Di sisi lain, interaksi tokoh dengan putra keduanya, Vinh Thai, yang merupakan suaminya, juga samar. Le mungkin dibutakan oleh kebencian, tetapi ia tidak bisa melupakan masa-masa indah yang ia lalui bersama Vinh Thai. Bagaimana reaksinya ketika melihat suaminya menjadi gila karena kehilangan istri dan anak-anaknya di saat yang bersamaan, pertanyaan ini belum terjawab oleh Luu Thanh Luan.

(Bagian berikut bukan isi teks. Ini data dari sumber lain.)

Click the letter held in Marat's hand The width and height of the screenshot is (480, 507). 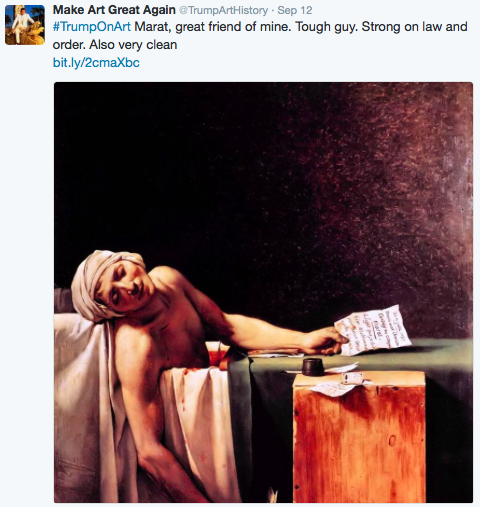(x=372, y=329)
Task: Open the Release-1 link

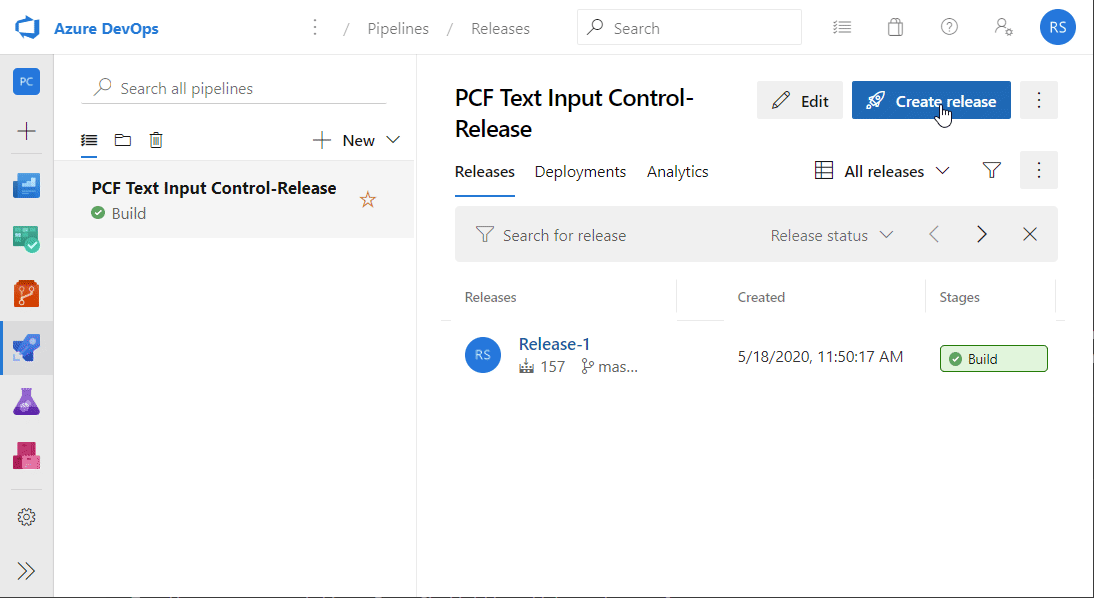Action: (554, 344)
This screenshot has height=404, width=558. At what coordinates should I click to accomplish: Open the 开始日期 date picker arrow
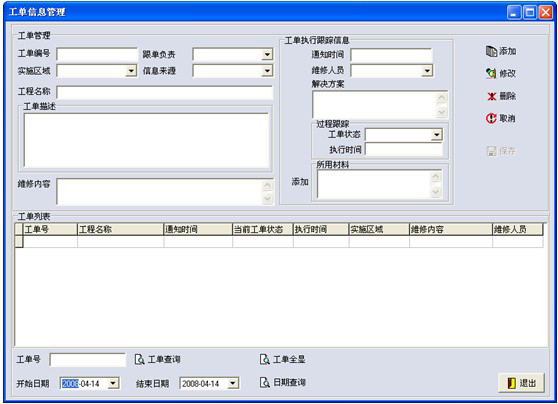[x=113, y=383]
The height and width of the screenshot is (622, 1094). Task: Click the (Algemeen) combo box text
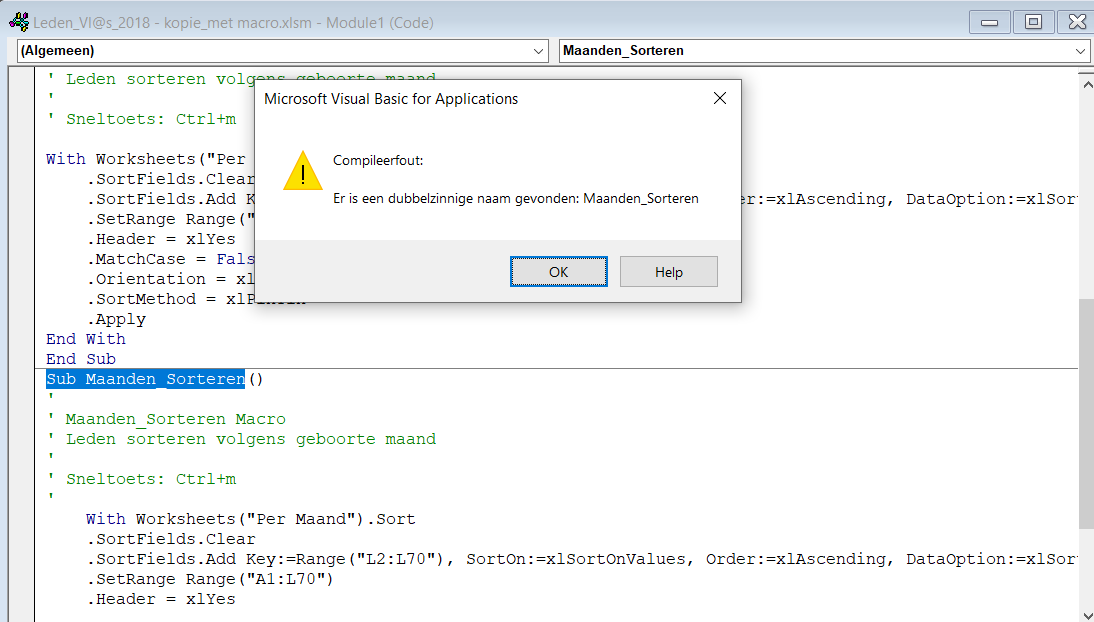(57, 51)
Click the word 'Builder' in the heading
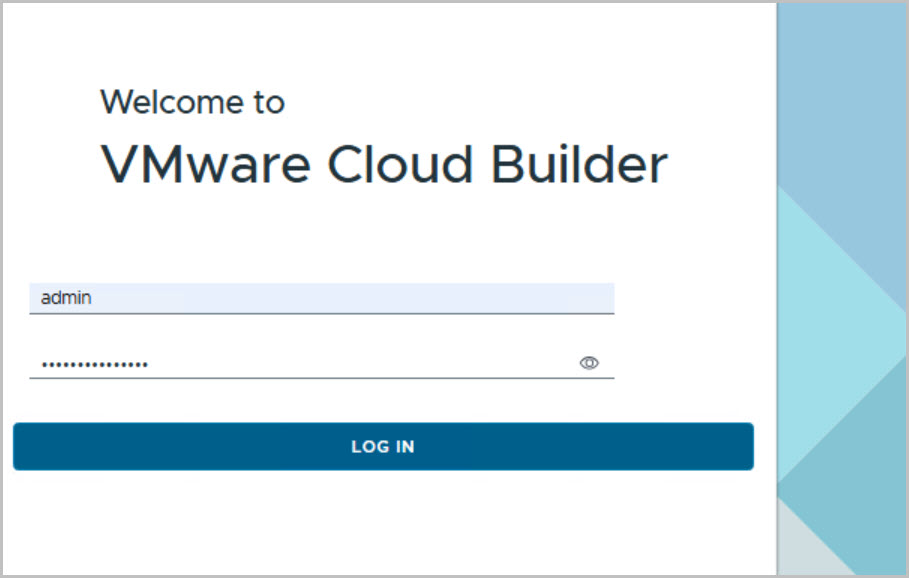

Karena perkembangan psikologis karakternya masih belum sempurna, Thuy Tien kesulitan meyakinkan penonton di adegan klimaks. Pada tahap ini, kebencian yang terpendam dari karakter tersebut belum terekspresikan dengan baik. Si cantik tampak "hitam" dengan ekspresi-ekspresi yang mencolok seperti memutar bola mata, mengerucutkan bibir, atau mengerutkan kening, menatap langsung ke kamera... Dialognya juga menunjukkan ketegangan yang nyata ketika karakter tersebut berubah menjadi jahat, terus-menerus menggeram dan mengkritik ibu dan anak-anak Nyonya Bich. Thuy Tien menunjukkan kelemahan diksi, intonasinya masih kaku, dan aksen Hue-nya belum terekspresikan dengan baik. Isi dialognya hampir naratif dan ekspositoris, yang tanpa sengaja membuat klimaksnya semakin membosankan.
Belum lagi, akhir cerita yang diberikan sang penulis skenario kepada tokoh tersebut juga jadul, tidak memuaskan penonton padahal pada akhirnya, perempuan tetaplah yang menjadi pihak yang menderita dengan pahitnya, padahal mereka sebenarnya hanyalah korban dari chauvinisme laki-laki, takhayul, dan ajaran sesat.
Jika naskahnya ditangani dengan rapi dan meyakinkan, sementara Thuy Tien menahan ekspresinya, akhir dari Lynx mungkin kurang murahan dan lebih emosional.